> _What you have to do_: Although the data below holds other lines too, output only those from the line with "Open Library Home via its blue icon" up to and including the line with "Click the mg", exactly as they appear.

* * * *

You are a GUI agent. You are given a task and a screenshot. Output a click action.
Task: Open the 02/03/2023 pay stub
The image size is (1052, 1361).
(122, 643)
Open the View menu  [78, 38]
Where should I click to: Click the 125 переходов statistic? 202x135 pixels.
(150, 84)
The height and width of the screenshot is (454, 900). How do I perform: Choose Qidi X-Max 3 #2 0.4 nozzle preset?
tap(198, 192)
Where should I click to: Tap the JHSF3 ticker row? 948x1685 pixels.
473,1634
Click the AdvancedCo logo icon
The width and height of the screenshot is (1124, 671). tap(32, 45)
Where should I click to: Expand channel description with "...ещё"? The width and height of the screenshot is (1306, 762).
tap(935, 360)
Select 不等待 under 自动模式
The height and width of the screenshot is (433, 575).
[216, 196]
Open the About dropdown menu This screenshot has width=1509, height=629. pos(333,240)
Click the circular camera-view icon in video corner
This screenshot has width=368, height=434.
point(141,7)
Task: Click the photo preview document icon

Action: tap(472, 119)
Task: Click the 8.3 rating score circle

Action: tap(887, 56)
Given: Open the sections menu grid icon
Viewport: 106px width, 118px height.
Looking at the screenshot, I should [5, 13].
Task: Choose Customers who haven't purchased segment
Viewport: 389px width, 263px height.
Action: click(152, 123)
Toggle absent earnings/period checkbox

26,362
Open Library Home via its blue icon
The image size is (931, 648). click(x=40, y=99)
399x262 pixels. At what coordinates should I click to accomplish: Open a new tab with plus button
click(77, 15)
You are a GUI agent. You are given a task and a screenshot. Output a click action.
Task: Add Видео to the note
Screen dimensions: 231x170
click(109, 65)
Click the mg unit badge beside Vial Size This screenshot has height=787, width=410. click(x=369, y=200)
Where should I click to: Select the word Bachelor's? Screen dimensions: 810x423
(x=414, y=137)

* * * *

> _Written solution_:
Open Library Home via its blue icon
The image size is (931, 648). click(x=40, y=99)
399x262 pixels. At what coordinates should I click to accomplish: Open a new tab with plus button
click(77, 15)
You are a GUI agent. You are given a task and a screenshot. Output a click action.
Task: Add Видео to the note
Screen dimensions: 231x170
click(109, 65)
Click the mg unit badge beside Vial Size This screenshot has height=787, width=410. click(x=369, y=200)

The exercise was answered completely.